## Dataset entries
· · · · · · ·
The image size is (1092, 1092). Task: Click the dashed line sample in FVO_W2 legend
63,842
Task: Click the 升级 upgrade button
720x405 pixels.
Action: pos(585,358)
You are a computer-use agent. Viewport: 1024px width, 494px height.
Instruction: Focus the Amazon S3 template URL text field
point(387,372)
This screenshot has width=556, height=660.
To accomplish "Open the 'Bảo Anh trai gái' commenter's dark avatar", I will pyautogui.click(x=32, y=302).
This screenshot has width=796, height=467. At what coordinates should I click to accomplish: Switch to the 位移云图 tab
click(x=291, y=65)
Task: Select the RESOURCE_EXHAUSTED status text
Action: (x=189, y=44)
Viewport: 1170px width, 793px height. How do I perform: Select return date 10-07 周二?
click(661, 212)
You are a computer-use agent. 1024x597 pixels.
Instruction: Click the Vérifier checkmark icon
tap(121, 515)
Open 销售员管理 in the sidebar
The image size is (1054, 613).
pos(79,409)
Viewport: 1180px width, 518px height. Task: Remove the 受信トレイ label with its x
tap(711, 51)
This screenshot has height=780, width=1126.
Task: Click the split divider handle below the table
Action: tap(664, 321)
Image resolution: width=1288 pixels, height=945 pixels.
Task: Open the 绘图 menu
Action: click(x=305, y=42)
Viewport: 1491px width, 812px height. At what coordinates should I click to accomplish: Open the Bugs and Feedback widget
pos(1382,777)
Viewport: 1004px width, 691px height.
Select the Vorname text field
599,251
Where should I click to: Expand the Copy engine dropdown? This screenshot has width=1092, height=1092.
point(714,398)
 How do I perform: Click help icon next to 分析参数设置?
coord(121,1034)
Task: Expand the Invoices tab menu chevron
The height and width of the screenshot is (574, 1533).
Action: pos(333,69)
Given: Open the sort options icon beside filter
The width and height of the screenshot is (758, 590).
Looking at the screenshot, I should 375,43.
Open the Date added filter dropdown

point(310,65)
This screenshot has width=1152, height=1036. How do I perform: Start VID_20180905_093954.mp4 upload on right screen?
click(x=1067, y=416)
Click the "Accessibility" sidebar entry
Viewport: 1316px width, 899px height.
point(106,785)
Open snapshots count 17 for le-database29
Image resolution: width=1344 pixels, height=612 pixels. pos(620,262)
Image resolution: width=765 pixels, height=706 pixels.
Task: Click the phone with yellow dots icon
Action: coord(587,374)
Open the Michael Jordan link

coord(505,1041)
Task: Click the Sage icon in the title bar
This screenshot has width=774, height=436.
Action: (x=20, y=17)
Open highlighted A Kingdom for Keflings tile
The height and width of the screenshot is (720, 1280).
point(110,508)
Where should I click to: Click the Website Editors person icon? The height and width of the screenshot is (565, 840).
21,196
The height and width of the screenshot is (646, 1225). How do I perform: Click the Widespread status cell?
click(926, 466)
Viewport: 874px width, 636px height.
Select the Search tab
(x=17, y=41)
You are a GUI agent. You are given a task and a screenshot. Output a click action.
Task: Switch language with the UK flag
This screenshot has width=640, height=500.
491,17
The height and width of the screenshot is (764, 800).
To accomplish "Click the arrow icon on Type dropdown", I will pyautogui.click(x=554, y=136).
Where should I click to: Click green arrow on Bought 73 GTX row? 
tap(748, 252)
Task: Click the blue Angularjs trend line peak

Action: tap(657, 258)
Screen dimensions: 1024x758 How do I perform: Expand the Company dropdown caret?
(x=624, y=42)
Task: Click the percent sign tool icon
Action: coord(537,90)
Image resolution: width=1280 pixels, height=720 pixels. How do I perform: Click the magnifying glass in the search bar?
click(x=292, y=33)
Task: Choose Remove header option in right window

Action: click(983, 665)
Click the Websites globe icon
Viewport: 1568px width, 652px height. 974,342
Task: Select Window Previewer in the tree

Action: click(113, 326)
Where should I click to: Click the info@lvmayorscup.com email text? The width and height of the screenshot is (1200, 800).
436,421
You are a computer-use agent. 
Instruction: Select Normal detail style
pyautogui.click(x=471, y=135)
· · · · · · ·
## Task requirements
Return all the lines above exactly as given.

## Solution to the problem
The image size is (1092, 1092). Task: Click the dashed line sample in FVO_W2 legend
63,842
Task: Click the 升级 upgrade button
720x405 pixels.
Action: pos(585,358)
You are a computer-use agent. Viewport: 1024px width, 494px height.
Instruction: Focus the Amazon S3 template URL text field
point(387,372)
This screenshot has width=556, height=660.
To accomplish "Open the 'Bảo Anh trai gái' commenter's dark avatar", I will pyautogui.click(x=32, y=302).
This screenshot has width=796, height=467. At what coordinates should I click to accomplish: Switch to the 位移云图 tab
click(x=291, y=65)
Task: Select the RESOURCE_EXHAUSTED status text
Action: (x=189, y=44)
Viewport: 1170px width, 793px height. How do I perform: Select return date 10-07 周二?
click(661, 212)
You are a computer-use agent. 1024x597 pixels.
Instruction: Click the Vérifier checkmark icon
tap(121, 515)
Open 销售员管理 in the sidebar
The image size is (1054, 613).
pos(79,409)
Viewport: 1180px width, 518px height. Task: Remove the 受信トレイ label with its x
tap(711, 51)
This screenshot has height=780, width=1126.
Task: Click the split divider handle below the table
Action: tap(664, 321)
Image resolution: width=1288 pixels, height=945 pixels.
Task: Open the 绘图 menu
Action: click(x=305, y=42)
Viewport: 1491px width, 812px height. At what coordinates should I click to accomplish: Open the Bugs and Feedback widget
pos(1382,777)
Viewport: 1004px width, 691px height.
Select the Vorname text field
599,251
Where should I click to: Expand the Copy engine dropdown? This screenshot has width=1092, height=1092.
point(714,398)
 How do I perform: Click help icon next to 分析参数设置?
coord(121,1034)
Task: Expand the Invoices tab menu chevron
The height and width of the screenshot is (574, 1533).
Action: pos(333,69)
Given: Open the sort options icon beside filter
The width and height of the screenshot is (758, 590).
Looking at the screenshot, I should 375,43.
Open the Date added filter dropdown

point(310,65)
This screenshot has width=1152, height=1036. How do I perform: Start VID_20180905_093954.mp4 upload on right screen?
click(x=1067, y=416)
Click the "Accessibility" sidebar entry
Viewport: 1316px width, 899px height.
point(106,785)
Open snapshots count 17 for le-database29
Image resolution: width=1344 pixels, height=612 pixels. pos(620,262)
Image resolution: width=765 pixels, height=706 pixels.
Task: Click the phone with yellow dots icon
Action: coord(587,374)
Open the Michael Jordan link

coord(505,1041)
Task: Click the Sage icon in the title bar
This screenshot has width=774, height=436.
Action: (x=20, y=17)
Open highlighted A Kingdom for Keflings tile
The height and width of the screenshot is (720, 1280).
point(110,508)
Where should I click to: Click the Website Editors person icon? The height and width of the screenshot is (565, 840).
21,196
The height and width of the screenshot is (646, 1225). How do I perform: Click the Widespread status cell?
click(926, 466)
Viewport: 874px width, 636px height.
Select the Search tab
(x=17, y=41)
You are a GUI agent. You are given a task and a screenshot. Output a click action.
Task: Switch language with the UK flag
This screenshot has width=640, height=500.
491,17
The height and width of the screenshot is (764, 800).
To accomplish "Click the arrow icon on Type dropdown", I will pyautogui.click(x=554, y=136).
Where should I click to: Click green arrow on Bought 73 GTX row? 
tap(748, 252)
Task: Click the blue Angularjs trend line peak

Action: tap(657, 258)
Screen dimensions: 1024x758 How do I perform: Expand the Company dropdown caret?
(x=624, y=42)
Task: Click the percent sign tool icon
Action: coord(537,90)
Image resolution: width=1280 pixels, height=720 pixels. How do I perform: Click the magnifying glass in the search bar?
click(x=292, y=33)
Task: Choose Remove header option in right window

Action: click(983, 665)
Click the Websites globe icon
Viewport: 1568px width, 652px height. 974,342
Task: Select Window Previewer in the tree

Action: click(113, 326)
Where should I click to: Click the info@lvmayorscup.com email text? The width and height of the screenshot is (1200, 800).
436,421
You are a computer-use agent. 
Instruction: Select Normal detail style
pyautogui.click(x=471, y=135)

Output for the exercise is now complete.